Another key responsibility of the statistician is to write the Statistical Analysis Plan (SAP). This regulatory document tells specifically how the analyses will be performed and what will be reported in the final tables. This is where the statistician can think more deeply about how to answer the research question through the appropriate analyses.
During the clinical trial and as subject data starts being made available, clinical programmers will begin producing draft summary tables and statisticians will begin looking into the draft output to ensure everything is in order. In a blinded clinical trial, the treatment group assignments remain unknown until trial completion, so in the datasets, programmers assign subjects to ‘dummy’ treatment groups, which allows them to produce tables that will look just like the final output, only the treatments that the subjects are assigned to are not real. This allows for the study team to have a look at the tables and provide comments prior to the final analysis.

(Records in a dataset)
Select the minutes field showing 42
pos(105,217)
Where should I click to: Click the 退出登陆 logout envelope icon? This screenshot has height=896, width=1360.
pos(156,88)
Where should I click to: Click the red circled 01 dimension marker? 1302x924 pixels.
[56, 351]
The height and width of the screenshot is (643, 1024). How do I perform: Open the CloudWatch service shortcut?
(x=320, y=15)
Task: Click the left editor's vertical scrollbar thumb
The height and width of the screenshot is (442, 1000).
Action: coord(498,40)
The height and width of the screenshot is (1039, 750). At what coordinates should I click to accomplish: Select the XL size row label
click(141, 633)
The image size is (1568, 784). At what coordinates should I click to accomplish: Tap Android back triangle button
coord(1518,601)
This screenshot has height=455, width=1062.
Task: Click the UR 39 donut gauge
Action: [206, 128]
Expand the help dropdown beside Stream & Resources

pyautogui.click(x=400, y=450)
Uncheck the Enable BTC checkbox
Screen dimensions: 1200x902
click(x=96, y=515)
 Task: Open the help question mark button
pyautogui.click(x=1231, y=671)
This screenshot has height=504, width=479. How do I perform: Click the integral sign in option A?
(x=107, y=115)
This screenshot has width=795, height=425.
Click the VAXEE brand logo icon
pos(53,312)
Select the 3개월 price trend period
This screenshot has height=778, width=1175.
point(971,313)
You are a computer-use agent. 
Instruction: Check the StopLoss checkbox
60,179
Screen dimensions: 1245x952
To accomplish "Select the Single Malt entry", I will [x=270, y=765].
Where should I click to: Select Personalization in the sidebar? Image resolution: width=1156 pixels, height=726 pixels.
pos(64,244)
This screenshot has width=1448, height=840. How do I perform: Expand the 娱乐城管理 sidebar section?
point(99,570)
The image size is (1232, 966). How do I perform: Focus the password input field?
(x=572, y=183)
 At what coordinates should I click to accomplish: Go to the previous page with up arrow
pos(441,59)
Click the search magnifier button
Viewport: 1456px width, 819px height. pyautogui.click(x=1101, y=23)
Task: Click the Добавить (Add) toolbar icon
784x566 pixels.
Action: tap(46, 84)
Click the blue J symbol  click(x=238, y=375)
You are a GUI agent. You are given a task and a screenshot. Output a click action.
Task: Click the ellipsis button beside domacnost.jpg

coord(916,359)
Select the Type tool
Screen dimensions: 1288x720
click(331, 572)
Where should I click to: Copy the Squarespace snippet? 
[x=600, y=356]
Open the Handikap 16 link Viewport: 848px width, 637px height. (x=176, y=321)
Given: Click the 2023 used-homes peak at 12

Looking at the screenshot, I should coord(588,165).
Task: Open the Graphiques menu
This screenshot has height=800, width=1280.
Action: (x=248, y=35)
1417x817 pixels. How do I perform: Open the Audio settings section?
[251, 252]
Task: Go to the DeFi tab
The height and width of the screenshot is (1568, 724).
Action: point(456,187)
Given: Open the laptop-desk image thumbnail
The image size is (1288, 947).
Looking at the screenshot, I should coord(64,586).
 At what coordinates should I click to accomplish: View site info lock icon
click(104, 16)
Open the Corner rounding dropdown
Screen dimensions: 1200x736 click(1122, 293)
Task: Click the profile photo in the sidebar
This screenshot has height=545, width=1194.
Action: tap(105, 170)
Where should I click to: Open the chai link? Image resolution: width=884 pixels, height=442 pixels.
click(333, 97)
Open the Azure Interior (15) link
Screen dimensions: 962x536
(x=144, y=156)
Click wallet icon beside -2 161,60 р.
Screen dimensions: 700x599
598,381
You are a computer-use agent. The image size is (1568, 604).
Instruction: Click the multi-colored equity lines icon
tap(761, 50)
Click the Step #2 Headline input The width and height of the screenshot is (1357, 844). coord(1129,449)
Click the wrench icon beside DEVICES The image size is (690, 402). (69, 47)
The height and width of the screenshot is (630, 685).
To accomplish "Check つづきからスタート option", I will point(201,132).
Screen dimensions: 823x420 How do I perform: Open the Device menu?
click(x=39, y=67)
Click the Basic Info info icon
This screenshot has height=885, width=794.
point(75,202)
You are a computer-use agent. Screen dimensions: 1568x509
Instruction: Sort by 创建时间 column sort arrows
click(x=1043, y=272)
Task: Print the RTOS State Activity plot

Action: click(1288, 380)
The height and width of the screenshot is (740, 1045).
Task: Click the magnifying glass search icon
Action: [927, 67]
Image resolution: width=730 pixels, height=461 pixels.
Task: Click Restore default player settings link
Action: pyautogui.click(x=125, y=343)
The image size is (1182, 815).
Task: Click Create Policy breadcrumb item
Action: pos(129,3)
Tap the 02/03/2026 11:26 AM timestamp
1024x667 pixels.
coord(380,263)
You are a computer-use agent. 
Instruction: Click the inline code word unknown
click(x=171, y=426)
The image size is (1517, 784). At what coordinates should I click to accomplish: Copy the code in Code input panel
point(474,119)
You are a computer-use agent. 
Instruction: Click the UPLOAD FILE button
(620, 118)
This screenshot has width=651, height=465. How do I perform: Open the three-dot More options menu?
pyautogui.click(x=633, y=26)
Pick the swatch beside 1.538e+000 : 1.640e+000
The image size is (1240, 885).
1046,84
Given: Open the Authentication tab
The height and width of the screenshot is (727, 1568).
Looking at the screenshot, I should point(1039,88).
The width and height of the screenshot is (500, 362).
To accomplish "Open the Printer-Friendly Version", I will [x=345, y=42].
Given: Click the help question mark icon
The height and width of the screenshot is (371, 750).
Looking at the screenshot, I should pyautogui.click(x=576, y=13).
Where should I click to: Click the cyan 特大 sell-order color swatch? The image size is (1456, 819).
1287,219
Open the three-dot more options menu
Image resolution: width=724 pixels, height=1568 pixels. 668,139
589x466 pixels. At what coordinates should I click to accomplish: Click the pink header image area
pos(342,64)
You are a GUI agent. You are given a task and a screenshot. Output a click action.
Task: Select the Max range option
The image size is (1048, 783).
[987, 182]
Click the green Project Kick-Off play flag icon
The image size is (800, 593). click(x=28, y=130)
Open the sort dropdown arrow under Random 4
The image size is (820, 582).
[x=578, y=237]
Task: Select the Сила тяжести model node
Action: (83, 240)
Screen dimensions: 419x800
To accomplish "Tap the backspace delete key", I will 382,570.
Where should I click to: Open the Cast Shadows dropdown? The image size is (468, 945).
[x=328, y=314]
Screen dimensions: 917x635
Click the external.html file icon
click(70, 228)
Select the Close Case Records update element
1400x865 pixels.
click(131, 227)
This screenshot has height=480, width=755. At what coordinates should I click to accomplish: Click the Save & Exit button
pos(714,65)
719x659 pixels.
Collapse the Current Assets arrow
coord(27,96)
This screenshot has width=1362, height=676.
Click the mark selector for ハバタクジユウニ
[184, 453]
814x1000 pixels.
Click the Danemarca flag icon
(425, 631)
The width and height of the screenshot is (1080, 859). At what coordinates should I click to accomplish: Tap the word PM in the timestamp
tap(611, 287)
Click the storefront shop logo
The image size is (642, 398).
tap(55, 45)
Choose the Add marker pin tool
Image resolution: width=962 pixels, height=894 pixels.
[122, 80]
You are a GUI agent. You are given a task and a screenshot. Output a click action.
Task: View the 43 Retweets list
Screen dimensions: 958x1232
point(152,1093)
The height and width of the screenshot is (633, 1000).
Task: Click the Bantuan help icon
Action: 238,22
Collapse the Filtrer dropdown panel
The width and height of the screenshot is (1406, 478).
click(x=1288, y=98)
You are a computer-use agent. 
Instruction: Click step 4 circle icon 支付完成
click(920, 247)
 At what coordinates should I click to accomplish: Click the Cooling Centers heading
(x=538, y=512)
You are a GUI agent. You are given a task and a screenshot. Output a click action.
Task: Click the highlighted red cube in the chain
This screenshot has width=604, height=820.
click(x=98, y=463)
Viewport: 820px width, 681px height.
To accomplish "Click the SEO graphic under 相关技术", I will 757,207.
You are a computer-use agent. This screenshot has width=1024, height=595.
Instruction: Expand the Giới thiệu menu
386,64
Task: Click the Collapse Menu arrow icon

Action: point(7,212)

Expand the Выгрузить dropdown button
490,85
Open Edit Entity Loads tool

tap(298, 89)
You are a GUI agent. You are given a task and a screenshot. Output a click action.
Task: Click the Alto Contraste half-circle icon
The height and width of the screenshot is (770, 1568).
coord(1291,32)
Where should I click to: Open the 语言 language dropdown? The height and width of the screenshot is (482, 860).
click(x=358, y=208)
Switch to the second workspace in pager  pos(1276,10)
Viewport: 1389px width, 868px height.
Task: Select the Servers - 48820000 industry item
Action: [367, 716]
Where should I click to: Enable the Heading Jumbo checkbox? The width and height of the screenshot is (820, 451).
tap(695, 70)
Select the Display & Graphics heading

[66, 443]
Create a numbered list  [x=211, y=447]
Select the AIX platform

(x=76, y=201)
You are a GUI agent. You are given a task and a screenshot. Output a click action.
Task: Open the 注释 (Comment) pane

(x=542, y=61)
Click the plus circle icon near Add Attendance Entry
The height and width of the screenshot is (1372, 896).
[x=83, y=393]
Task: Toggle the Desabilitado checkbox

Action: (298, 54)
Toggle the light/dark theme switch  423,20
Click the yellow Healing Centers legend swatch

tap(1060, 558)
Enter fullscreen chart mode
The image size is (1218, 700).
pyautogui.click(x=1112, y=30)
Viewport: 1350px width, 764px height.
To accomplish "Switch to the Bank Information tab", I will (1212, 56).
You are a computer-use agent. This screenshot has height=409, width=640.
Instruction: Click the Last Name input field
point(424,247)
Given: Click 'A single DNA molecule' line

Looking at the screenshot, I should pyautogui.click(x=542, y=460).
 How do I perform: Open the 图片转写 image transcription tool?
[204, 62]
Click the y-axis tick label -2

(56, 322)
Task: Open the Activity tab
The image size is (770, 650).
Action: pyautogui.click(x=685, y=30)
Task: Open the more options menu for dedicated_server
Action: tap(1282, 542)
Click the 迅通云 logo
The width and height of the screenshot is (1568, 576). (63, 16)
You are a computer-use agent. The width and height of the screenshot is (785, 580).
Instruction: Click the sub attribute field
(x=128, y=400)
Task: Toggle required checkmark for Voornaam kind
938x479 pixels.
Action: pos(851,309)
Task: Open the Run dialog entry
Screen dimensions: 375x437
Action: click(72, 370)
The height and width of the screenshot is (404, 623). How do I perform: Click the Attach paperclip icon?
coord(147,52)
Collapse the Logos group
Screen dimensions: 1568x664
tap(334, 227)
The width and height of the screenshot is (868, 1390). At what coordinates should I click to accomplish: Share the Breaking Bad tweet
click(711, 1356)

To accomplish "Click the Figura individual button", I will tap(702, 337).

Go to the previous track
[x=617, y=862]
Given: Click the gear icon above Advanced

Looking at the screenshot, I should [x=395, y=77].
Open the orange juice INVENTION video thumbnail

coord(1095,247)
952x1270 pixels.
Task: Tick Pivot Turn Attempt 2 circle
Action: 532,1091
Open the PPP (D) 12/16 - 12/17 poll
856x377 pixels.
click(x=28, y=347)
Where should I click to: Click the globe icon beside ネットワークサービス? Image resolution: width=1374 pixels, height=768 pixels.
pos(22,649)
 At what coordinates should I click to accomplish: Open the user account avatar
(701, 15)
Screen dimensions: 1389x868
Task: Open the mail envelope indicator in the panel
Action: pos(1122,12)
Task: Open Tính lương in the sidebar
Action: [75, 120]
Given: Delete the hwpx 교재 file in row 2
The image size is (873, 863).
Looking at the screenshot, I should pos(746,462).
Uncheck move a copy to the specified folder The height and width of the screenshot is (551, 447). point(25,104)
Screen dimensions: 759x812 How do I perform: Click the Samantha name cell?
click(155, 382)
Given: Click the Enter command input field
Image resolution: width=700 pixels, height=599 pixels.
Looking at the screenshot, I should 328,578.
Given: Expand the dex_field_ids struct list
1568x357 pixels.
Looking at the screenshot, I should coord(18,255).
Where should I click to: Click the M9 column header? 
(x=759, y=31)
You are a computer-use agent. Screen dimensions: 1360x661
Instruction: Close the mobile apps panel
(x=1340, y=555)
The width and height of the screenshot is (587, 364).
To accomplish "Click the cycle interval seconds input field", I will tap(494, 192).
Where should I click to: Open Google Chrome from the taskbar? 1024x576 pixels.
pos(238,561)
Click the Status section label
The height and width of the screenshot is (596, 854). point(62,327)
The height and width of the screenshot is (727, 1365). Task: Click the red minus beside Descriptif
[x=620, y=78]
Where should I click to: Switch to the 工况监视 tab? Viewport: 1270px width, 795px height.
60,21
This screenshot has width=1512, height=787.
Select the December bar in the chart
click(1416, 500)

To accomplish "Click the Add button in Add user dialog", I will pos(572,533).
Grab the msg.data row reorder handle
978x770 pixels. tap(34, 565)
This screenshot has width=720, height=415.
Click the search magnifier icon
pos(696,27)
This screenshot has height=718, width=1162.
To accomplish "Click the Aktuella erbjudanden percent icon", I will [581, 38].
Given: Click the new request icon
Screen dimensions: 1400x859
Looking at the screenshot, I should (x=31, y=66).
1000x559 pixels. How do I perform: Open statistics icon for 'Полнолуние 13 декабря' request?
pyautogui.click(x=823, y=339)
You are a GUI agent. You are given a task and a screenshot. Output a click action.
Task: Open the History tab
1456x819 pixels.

> **Check your understanding**
[a] List every group of people that the clinical trial passage mentions.
[b] Write out the part of the clinical trial passage that opens with the words containing "During the clinical" and closes with "the final analysis.".
[c] Proceed with the clinical trial passage from the point where it stops.
None of the records are needed here.

> **Numbered answers**
[a]
- Statisticians
- Clinical programmers
- Subjects
- The study team

[b]
During the clinical trial and as subject data starts being made available, clinical programmers will begin producing draft summary tables and statisticians will begin looking into the draft output to ensure everything is in order. In a blinded clinical trial, the treatment group assignments remain unknown until trial completion, so in the datasets, programmers assign subjects to ‘dummy’ treatment groups, which allows them to produce tables that will look just like the final output, only the treatments that the subjects are assigned to are not real. This allows for the study team to have a look at the tables and provide comments prior to the final analysis.

[c]
Some clinical trials will have interim analyses, which is a special type of analysis done after only a percentage of the subjects have been enrolled. Often times, early in drug development, the sponsor may be curious about which dose levels are most effective and most well-tolerated, so they will assess this at some point (maybe after 50% of the subjects have been enrolled) during the trial rather than waiting until all subjects have been enrolled. This allows the sponsor to drop doses or re-allocate to certain dose groups if any safety or tolerability issues are seen. This can be tricky however, because the trial is still ongoing and the core study team needs to remain blinded, so an independent group is often utilized to help aid in these decisions. For example, an independent (separate from the sponsor company) statistician will typically be identified to ‘unblind’ the study and perform the required unblinded analyses. Often times the statistician will submit the results to a panel of experts (called a data monitoring committee) to review and decide if or what study modifications may be needed. These may be due in some way to a particular safety concern that may even lead to trial termination or suspension. These decisions are communicated to the sponsor’s upper management.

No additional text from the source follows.